School officials could be summoned into the Ann Arbor caretaker’s reparation negotiation
ANN ARBOR, MI – A hearing will determine how much reimbursement an Ann Arbor Public Schools caretaker, who is at the center of allegations in a lawsuit filed by an elementary school principal, must pay under a non-compete clause in a case alleging he nearly stole $ 25,000 from the district.
Willie Joe Johnson, 63, of Belleville, is due to hold a redress hearing in Washtenaw District Court on June 17 after a hearing he attended Thursday, April 22, was adjourned.
If an amount is agreed during the reparation hearing, a conviction could follow immediately, Judge Karen Quinlan Valvo said. Johnson’s attorney and the district attorney are currently trying to determine a reasonable amount of reimbursement that Johnson will have to pay in addition to the length of his probationary period.
Johnson’s attorney Delicia Coleman Morson said she was drafting an appeal against prosecutors ahead of a preliminary investigation scheduled for earlier this month. Johnson is currently undergoing chemotherapy for advanced cancer, and the procedure has put a strain on his health. Johnson’s plea does not include jail time.
“Given Mr. Johnson’s health and the concerns of everyone involved, we believe this is a satisfactory solution to that matter,” Coleman Morson told MLive of the non-competitive submission.
Speaking at the hearing, Coleman Morson said she plans to summon multiple witnesses to get a better sense of the discrepancy the defense and prosecutors have over the number of hours Johnson worked and what he ended up doing was paid.
Coleman Morson said she could not produce a list of witnesses for the redress trial until presented to prosecutors, but noted that people who “signed out” on Johnson’s time sheets had “checked out” including an “ex-headmaster” and several others People “are expected to receive summonses.

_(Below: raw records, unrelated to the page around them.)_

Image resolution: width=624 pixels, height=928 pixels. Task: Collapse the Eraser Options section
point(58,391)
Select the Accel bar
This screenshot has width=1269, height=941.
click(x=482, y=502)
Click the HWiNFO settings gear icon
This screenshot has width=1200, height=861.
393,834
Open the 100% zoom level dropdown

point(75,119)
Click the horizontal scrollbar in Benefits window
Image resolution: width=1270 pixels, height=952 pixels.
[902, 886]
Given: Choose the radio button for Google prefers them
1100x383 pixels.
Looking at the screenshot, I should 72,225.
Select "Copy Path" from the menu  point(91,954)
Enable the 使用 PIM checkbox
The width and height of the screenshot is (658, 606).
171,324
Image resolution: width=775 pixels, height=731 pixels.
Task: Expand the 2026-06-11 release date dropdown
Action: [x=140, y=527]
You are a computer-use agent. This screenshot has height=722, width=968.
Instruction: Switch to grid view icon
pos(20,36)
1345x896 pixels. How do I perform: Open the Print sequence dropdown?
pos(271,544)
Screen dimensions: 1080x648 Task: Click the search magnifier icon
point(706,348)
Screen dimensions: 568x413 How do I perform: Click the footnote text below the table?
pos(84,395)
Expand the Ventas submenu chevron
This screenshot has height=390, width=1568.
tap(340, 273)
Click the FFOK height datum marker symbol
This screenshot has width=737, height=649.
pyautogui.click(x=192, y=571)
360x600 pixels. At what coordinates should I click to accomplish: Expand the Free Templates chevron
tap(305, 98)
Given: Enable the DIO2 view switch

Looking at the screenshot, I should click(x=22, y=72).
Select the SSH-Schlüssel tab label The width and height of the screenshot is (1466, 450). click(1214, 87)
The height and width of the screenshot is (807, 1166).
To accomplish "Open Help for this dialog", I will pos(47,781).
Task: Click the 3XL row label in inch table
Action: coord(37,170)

While this seemed to refer to former Lawton primary school principal Shannon Blick, Coleman Morson said she was not sure if Blick would be among the summons, although she acknowledged that on the season tickets she was “definitely the one who was has unsubscribed “.
“I don’t know if she will have any evidence, especially given her federal lawsuit,” she said.
Johnson is employed by the contractor ABM, which oversees the Ann Arbor Public Schools. He is named in a lawsuit filed by Blick, who received paid vacation from the district in April 2019.
Johnson was charged with theft in Washtenaw County’s 14A District Court last March for faking between $ 1,000 and $ 19,999. As part of the plea agreement, Johnson’s charge was reduced to a false fraud charge of between $ 200 and $ 1,000.
Blick’s lawsuit alleges Johnson stole nearly $ 25,000 in four years, and the district planned to hold her accountable. The criminal complaint claims the theft took place between October 1, 2014 and February 21, 2019.
Exhibits in the federal lawsuit filed last June alleges Blick approved payment of Johnson wages as a dining room agent, in addition to wages he earned through the ABM Custodial Company.
A summary of the investigation submitted by the school district to the Ann Arbor Police Department found that Johnson had received $ 24,879 from the district since Blick hired him as the dining room supervisor in October 2014 until he moved out of the February 2019 Position has been removed.
During that time, AAPS said Johnson filed time cards claiming he worked as lunch manager up to four hours a day during the same eight-hour shift he was paid by ABM as custodian at Lawton Elementary.
Ann Arbor Public Schools filed a police report on July 24, 2019 relating to the alleged incident at the Ann Arbor Police Department, the day after a file request from The Ann Arbor News / MLive found evidence of a criminal investigation into the Districts searched were prior request under the Freedom of Information Act.
Blick’s attorney, William G. Tishkoff, filed the federal lawsuit on July 20, 2019 alleging that Lawton District Human Resources Director Shonta A. Langford, Lawton Elementary School Assistant Principal Taneia Giles, and others worked together to bring about Blick To force resignation. The pending lawsuit includes the district, Board of Education, Superintendent Jeanice Swift, Assistant Superintendent Dawn Linden, retired Administrator Michael Madison, and legal advisor David Comsa.
Tishkoff could not be reached for comment on this story. Andrew Cluley, spokesman for Ann Arbor Public Schools, said the district “does not address personnel matters.”
Several claims that Blick’s vacation was racially discriminatory were dismissed in February by U.S. District Judge Stephanie Dawkins Davis, who ruled that Blick ultimately failed to provide sufficient facts to show that she was suffering from a negative employment measure.
Judge Davis, however, did not reject Blick’s allegation of violating their rights to freedom of expression, petition and assembly against the district and the defendants in the lawsuit.